“Do you think I didn’t feel it?” said his wife; “driving into Liverpool under that broiling sun, without a soul to amuse you, or offer you his arm, or anything; and that Arden quite comfortable, enjoying himself in the big cool rooms at the Hall. Ah, fathers little know what one has to go through for one’s children. All this blessed afternoon was I choosing sleeves and collars and things for Alice, and summer frocks for the children. The way they grow, and the number of changes they want! And we had to allow half-an-inch more for Alice’s collars. She is certainly getting stout. I am stout myself, and of course at my age it don’t matter; but the more that child takes exercise the more she fills out. I don’t understand it. You might have drawn me through a good-sized ring when I was her age.”

“It must have been a very good-sized ring,” said Mr. Pimpernel. “And I don’t like your maypoles of girls. I like ’em nice and round and fat——”

“Good heavens, Mr. Pimpernel, you speak as if you were going to eat them!” said his wife.

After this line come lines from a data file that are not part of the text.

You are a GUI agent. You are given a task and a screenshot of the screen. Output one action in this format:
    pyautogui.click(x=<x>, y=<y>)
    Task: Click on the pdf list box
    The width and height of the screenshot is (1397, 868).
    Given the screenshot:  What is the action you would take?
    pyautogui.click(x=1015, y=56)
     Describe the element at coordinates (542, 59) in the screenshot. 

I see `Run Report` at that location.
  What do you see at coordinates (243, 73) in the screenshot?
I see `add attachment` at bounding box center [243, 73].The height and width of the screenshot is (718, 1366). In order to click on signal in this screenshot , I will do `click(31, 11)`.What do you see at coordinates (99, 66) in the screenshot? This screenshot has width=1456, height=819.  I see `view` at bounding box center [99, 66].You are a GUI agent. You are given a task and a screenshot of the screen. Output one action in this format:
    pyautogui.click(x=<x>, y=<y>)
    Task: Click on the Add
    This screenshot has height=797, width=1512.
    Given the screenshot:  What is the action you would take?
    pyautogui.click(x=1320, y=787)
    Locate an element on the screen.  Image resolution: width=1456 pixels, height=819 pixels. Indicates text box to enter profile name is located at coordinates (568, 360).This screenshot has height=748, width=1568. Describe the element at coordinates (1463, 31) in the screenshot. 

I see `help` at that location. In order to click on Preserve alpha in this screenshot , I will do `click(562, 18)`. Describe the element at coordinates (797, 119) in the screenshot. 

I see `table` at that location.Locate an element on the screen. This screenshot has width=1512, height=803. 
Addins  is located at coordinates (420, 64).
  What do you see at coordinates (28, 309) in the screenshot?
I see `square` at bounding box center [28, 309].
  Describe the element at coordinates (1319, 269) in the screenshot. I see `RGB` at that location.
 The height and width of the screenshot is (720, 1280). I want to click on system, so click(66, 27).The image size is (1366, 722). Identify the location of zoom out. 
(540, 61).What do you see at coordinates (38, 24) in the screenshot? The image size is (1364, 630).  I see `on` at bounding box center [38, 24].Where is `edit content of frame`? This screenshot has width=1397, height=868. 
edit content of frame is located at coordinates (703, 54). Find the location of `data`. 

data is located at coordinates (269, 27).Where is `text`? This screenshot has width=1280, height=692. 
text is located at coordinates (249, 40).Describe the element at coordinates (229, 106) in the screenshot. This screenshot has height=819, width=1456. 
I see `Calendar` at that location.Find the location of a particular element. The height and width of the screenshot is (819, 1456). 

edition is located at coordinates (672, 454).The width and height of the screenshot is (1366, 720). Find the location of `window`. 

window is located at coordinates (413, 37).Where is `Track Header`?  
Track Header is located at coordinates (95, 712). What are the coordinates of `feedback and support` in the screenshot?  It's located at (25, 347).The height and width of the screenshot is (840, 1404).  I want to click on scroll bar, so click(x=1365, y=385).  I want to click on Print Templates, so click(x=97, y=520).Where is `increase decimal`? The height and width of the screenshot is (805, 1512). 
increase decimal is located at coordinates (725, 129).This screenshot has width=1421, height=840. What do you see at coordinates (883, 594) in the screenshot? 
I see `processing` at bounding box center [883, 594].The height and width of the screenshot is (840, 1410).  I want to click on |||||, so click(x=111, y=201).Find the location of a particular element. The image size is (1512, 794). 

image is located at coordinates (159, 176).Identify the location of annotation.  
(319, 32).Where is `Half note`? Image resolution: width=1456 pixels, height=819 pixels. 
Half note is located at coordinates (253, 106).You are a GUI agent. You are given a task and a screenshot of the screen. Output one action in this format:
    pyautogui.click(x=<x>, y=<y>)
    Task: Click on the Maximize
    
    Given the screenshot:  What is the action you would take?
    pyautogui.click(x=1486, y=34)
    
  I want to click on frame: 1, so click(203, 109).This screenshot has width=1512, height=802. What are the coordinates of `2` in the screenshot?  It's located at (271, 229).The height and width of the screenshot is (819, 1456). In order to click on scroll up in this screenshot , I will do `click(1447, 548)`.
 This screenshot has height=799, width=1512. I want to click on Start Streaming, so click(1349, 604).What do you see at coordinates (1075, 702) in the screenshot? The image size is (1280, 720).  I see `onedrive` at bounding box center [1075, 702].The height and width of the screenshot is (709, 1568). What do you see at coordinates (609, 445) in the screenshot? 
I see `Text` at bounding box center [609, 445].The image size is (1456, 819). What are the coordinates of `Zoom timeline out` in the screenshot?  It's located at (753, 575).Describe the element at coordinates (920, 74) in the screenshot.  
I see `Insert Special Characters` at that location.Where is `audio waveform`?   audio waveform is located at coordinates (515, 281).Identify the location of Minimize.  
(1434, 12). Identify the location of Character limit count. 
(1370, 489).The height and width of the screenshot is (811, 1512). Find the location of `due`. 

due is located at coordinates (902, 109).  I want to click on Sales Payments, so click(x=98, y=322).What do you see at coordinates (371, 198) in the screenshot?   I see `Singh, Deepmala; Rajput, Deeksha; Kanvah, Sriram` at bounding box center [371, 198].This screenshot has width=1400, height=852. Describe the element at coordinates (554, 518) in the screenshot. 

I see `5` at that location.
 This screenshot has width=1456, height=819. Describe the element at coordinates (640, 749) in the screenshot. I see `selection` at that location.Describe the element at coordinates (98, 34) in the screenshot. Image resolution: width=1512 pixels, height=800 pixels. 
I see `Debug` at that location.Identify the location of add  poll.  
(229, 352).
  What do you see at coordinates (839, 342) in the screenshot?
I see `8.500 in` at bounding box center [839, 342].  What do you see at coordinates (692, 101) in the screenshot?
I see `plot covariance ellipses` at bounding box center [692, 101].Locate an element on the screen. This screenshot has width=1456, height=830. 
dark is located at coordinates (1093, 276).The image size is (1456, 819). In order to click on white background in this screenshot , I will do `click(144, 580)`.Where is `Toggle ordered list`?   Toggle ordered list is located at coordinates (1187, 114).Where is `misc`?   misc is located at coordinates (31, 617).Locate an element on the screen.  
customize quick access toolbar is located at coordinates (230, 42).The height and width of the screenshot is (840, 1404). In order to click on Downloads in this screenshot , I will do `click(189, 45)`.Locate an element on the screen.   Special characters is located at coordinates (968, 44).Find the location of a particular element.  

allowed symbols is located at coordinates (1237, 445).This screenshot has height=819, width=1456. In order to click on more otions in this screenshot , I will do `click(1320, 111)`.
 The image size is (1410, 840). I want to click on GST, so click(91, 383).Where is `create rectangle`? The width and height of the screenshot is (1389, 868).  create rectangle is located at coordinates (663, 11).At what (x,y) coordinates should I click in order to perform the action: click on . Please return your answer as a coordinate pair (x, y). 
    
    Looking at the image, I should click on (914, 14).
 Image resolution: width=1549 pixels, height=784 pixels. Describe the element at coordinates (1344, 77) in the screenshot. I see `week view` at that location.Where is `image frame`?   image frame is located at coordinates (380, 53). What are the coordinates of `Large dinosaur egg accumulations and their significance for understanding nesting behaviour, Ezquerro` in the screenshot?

“If they were all as nice, healthy, plump, red and white as my Alice,” said the indulgent father. And then there followed a few parental comments on both sides on the comparative growths of Jane, Eliza, and Maria-Anne. Thus the conversation dropped, and the danger which threatened Arthur Arden was for the moment over. But yet he felt next morning that something explosive was in the air. It was his interest to stay at the Red House as long as possible, to have his invitation renewed, if that was possible; and he felt instinctively that something must be done to mend matters. It was a great bore, for though he had discovered nothing as yet, he had been living in the closest intercourse with Clare, and had been making, he felt, satisfactory progress in that pursuit—indeed, he had made a great deal more progress than he himself was aware; for the fact was that his own feelings (such as they were) were too much engaged to make him quite so clear-sighted on the subject as he might have been. A bystander would probably have seen, which Arthur Arden did not, that everything was tending towards a very speedy crisis, and that it was perfectly apparent how that crisis would be decided. Had he himself been cool enough to note her looks—her tremulous withdrawals and sudden confidences—her mingled fear of him and dependence upon him, he would have spoken before now, and all would have been decided. But he was timid, as genuine feeling always is—afraid that after all he might be deceiving himself, and that all the evidences which he sometimes trusted in might mean nothing. Things were in this exciting state when his eyes were opened to see the cloudy countenance of Mrs. Pimpernel and the affronted looks of Alice. He was late at breakfast, as he always was—a thing which had been regarded as a very good joke when he first came to the Red House. “Papa has been gone for an hour,” Alice had been wont to say, looking at her watch; and Mrs. Pimpernel would shake her head at him. “Ah, Mr. Arden, it is just as well you have no house to keep in order,” she would say. “I can’t think whatever you do when you are married, you fashionable men.” But now the comments were of a very different character. “I am afraid the coffee is cold,” Mrs. Pimpernel said, looking hot enough herself to warm any amount of coffee. “It is so unfortunate that we cannot make our hours suit; and I must ask you to excuse me—I must give the housekeeper her orders before it is quite the middle of the day——”

“Am I so very late—I am dreadfully sorry,” said Arthur, appealing to Alice, who sat at the end of the table looking shyly spiteful, and who remained for a moment undecided whether to follow her mother or to put on an aspect of civility and stay.

“Oh no, Mr. Arden—I mean I can’t tell—mamma thinks we see so very little of you now——”

“Do you see little of me? Ah, yes, I remember, you were in Liverpool yesterday shopping, and I found the house all desolate when I came back. You can’t think how dreary it looks when you are away. This suggestion of your father’s gives me so much work in the afternoon——”

“Oh, Mr. Arden! a suggestion of papa’s?”

“Did you not know—did you think it was by my own inclination that I was at work all day long?” said Arthur. “How much higher an opinion you must have of me than I deserve! Does Mrs. Pimpernel think it is all my doing? No, I am not so good as that. I am going over the family papers on your papa’s suggestion—trying to find out something—— Most likely I shall write a book——”

“Oh, Mr. Arden!” cried Alice Pimpernel.